EBay is, unsurprisingly, awash in fraud. It gets pulled in many ways, including knock-off items and forgeries. Cartoonist Terry Beatty (currently of the “Rex Morgan” newspaper strip) has been doing a good job of highlighting tracings and fakes being passed off as original drawings by famous cartoonists – and given the popularity of Charles Schulz and the thousands his originals normally bring, it should come as little surprise that poorly-formed Snoopy sketches and other such things are in abundance. Recently he linked to something he assumed was a forgery because of the awkwardness of the signature:

Click to enlarge

Well, there’s the awkwardness of the signature, the under-$90 opening bid price, the fact that it shops from the Russian Federation, that the seller also has Picassos for under $100 (although you have to go more into the $200 range for a Degas or a Matisse, because those are truly valuable artists!) And some of the “Schulz” work he has looks pretty not-Schulz… but this one actually looks very Schulz. In fact, I know that image.

A few years back, I put together a book rescuing and reformatting a couple of Peanuts Christmas stories that had appeared in women’s magazines of the 1960s, undoubtedly read by a huge audience at the time, and then allowed to stay out of print for about half a century.
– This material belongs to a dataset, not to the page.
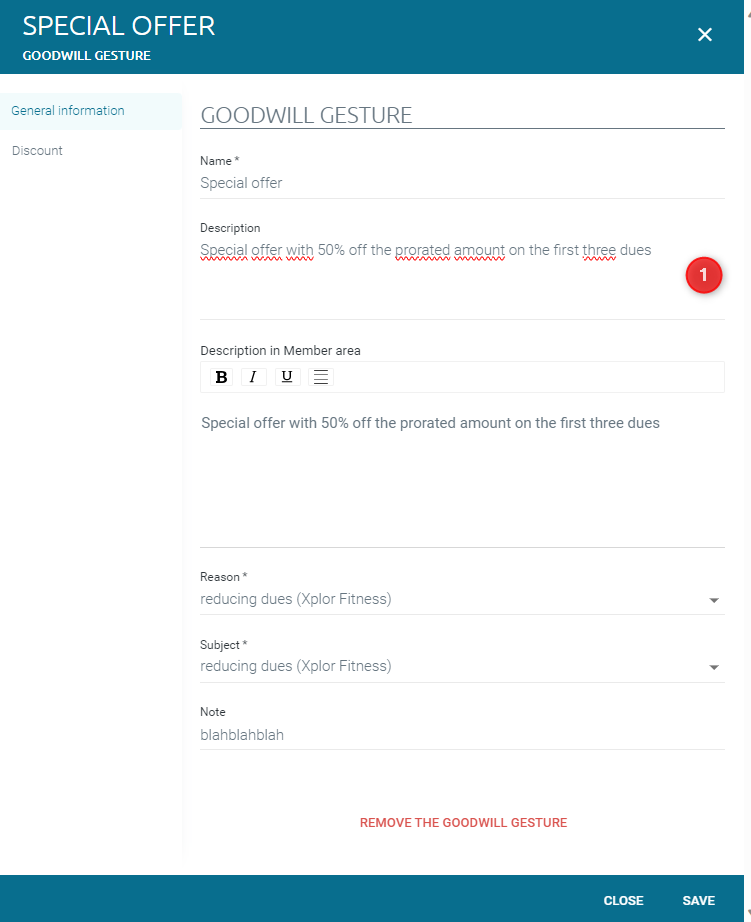
Task: Open the reducing dues Reason chevron arrow
Action: (x=714, y=600)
In the few years since, the work has actually seen print twice more – it was one of the things we submitted for inclusion in the final volume of The Complete Peanuts, and the story was also reworked into a sew-it-yourself fabric book. So the odds seems pretty good that whoever produced this (and the other “Schulz” they’re selling from the same work) didn’t find the art by digging through old women’s magazines, but by getting it somewhere I had put it. So it’s all my fault!

And then, did they go and do some masterful job of tracing or recreating? Nope! Conveniently, the seller provided a photo of the back of this original piece of art.

Clicketh for the enlargement to occur

If you zoom in, you can see dark spots around the corners of the square that’s around the image. That’s ink bleed-through. Notice that you don’t see ink bleed through anywhere else, even in areas of relatively heavy ink (the tree, the pants) – at most, you see the image very faintly, which is not an example of ink bleed-through (the ink passing through the paper) but light bleed-through (when the photograph is taken, some light passing through the paper and reflecting on what’s there.) That’s because the image itself was not drawn on the page with a pen pressing into the paper while delivering the ink, but it was scanned and printed there, with the toner or ink sitting basically on top of the paper.

The moral of this story, folks, is to be careful, be wary. Never just believe what a seller tells you about their wares… particularly when it’s a $90 Schulz. Tis the season to be generous, but not stupid.